August 13, 2012

What Wells actually said, in context

The aphorism that adorns StatsChat is actually a paraphrase, by the statistician Samuel Wilks in a 1951 speech, of what H.G. Wells wrote.  The full paragraph from Wells’  Mankind in the Making (1904) is

Modern, too, is the development of efficient mathematical teaching; so modern that for too many schools it is still a thing of tomorrow. The arithmetic (without Arabic numerals, be it remembered) and the geometry of the mediaeval quadrivium were astonishingly clumsy and ineffectual instruments in comparison with the apparatus of modern mathematical method. And while the mathematical subjects of the quadrivium were taught as science and for their own sakes, the new mathematics is a sort of supplement to language, affording a means of thought about form and quantity and a means of expression, more exact, compact, and ready than ordinary language. The great body of physical science, a great deal of the essential fact of financial science, and endless social and political problems are only accessible and only thinkable to those who have had a sound training in mathematical analysis, and the time may not be very remote when it will be understood that for complete initiation as an efficient citizen of one of the new great complex world-wide states that are now developing, it is as necessary to be able to compute, to think in averages and maxima and minima, as it is now to be able to read and write. This development of mathematical teaching is only another aspect of the necessity that is bringing the teaching of drawing into schools, the necessity that is so widely, if not always very intelligently perceived, of clearheadedness about quantity, relative quantity, and form, that our highly mechanical, widely extended, and still rapidly extending environments involve.

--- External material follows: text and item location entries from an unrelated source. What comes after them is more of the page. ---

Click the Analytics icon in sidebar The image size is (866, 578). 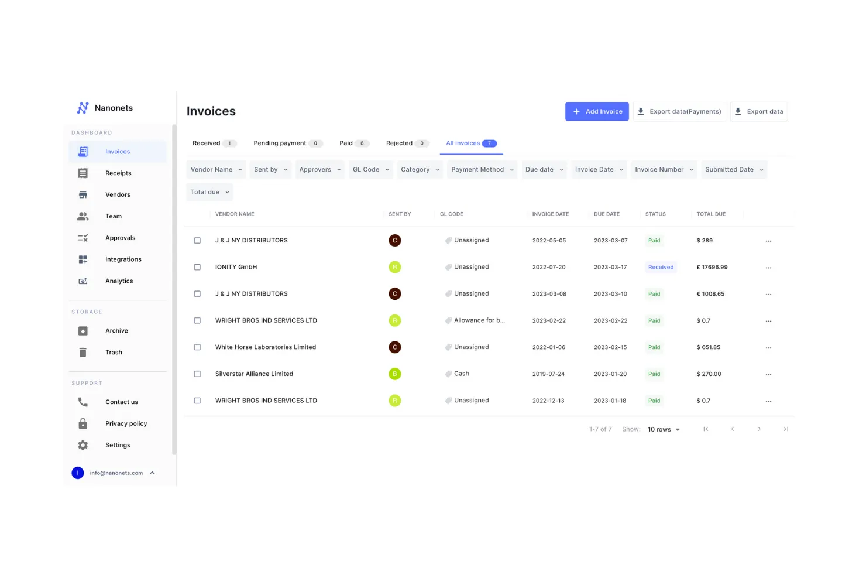coord(83,281)
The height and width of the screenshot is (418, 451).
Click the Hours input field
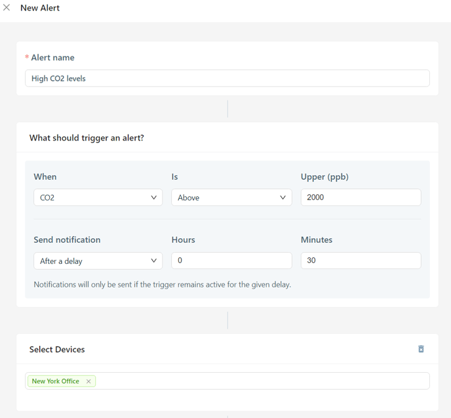point(231,261)
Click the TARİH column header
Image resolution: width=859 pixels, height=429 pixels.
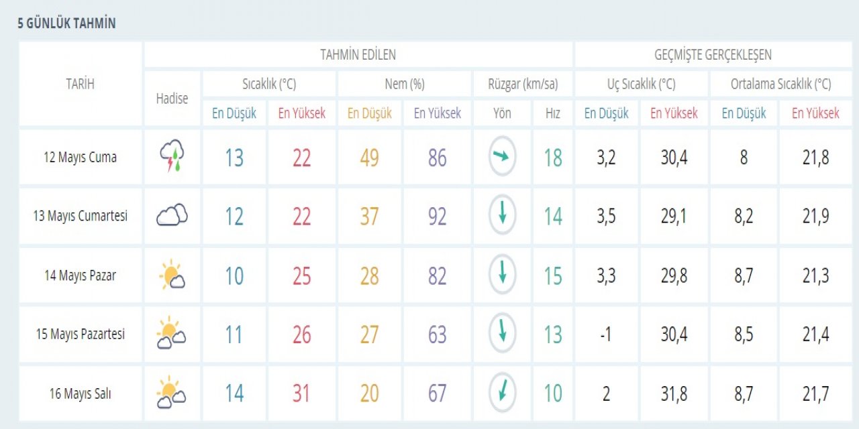(81, 84)
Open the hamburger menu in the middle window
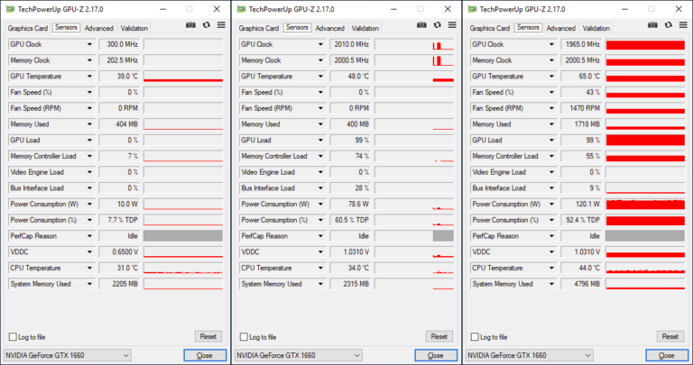The height and width of the screenshot is (365, 693). tap(450, 25)
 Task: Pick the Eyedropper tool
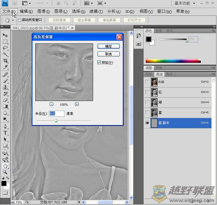coord(5,67)
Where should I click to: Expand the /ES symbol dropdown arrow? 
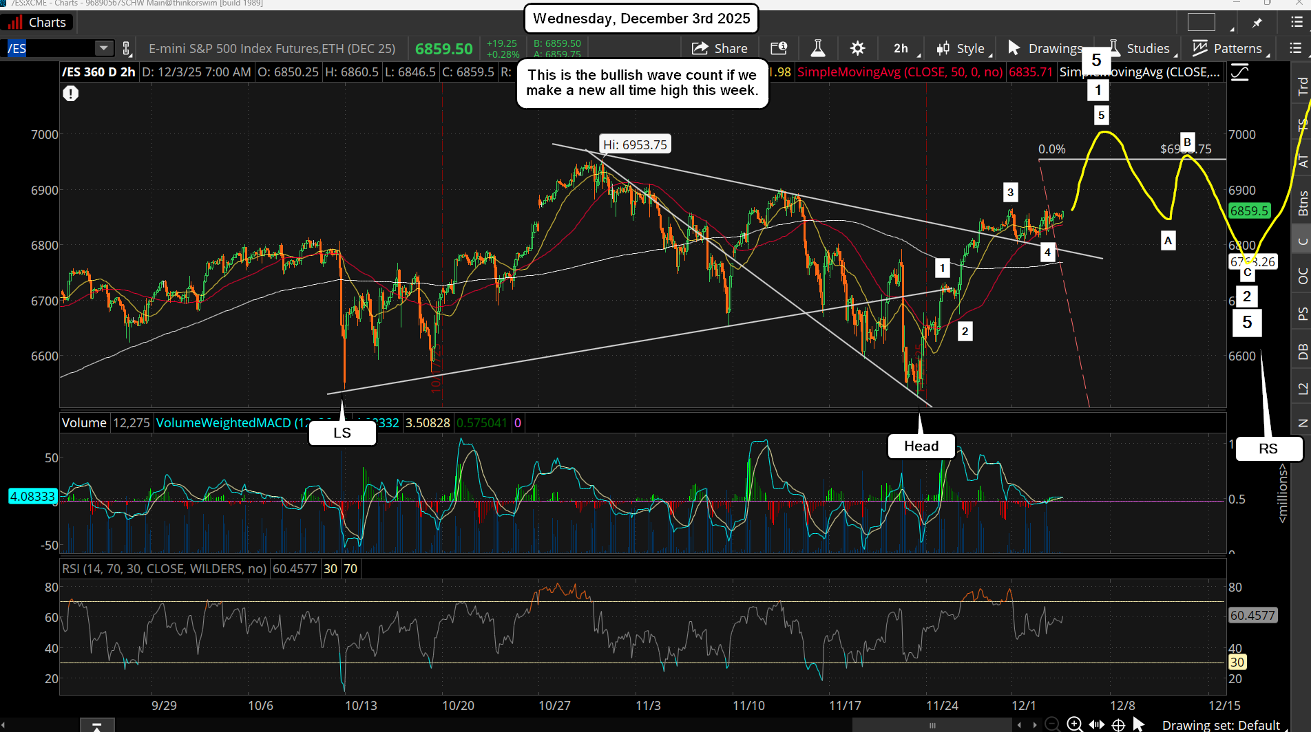[x=104, y=48]
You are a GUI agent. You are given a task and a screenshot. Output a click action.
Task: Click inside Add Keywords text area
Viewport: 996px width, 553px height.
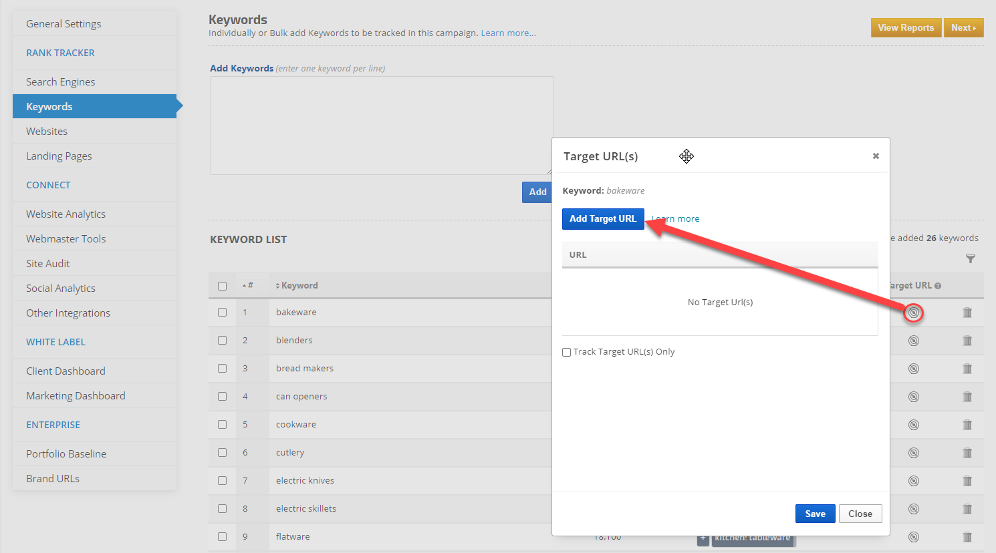[382, 126]
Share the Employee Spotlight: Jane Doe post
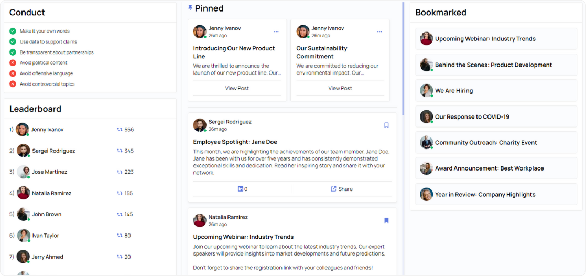586x276 pixels. pyautogui.click(x=342, y=189)
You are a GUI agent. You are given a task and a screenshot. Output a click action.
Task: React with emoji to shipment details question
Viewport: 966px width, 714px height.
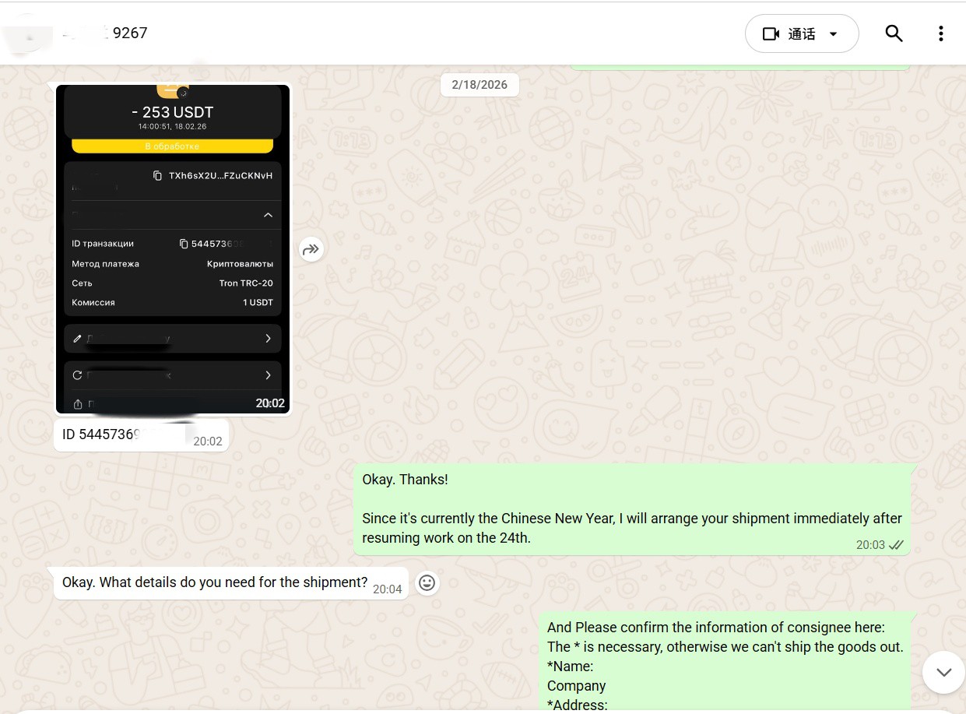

In 1904, it was reasonable to describe the analytic techniques needed to make `endless social and political problems’ accessible and to achieve `clearheadedness about quantity, relative quantity, and form’ as “mathematics”.  Today we would usually call these “statistics”, although “numeracy”, or “don’t they teach you anything in school these days” would also be possible translations.

It’s also worth emphasizing, for the benefit of those seeing change and decay in all around, that teaching these basic calculating and thinking techniques in public schools was something Wells was proposing as a major reform in education.

avatar

Thomas Lumley (@tslumley) is Professor of Biostatistics at the University of Auckland. His research interests include semiparametric models, survey sampling, statistical computing, foundations of statistics, and whatever methodological problems his medical collaborators come up with. He also blogs at Biased and Inefficient See all posts by Thomas Lumley »

Comments

  • avatar
    Neville Davies

    Thomas raises an interesting issue: he thinks the paraphrase by Wilks of Wells is accurate. I do too, but does ‘everyone’? So, what are (could be) the margins of error allowed in the words of the paraphrase? Is it possible to obtain qualitative margins of error for paraphrases in general? Is it possible to quantify qualitative margins of error?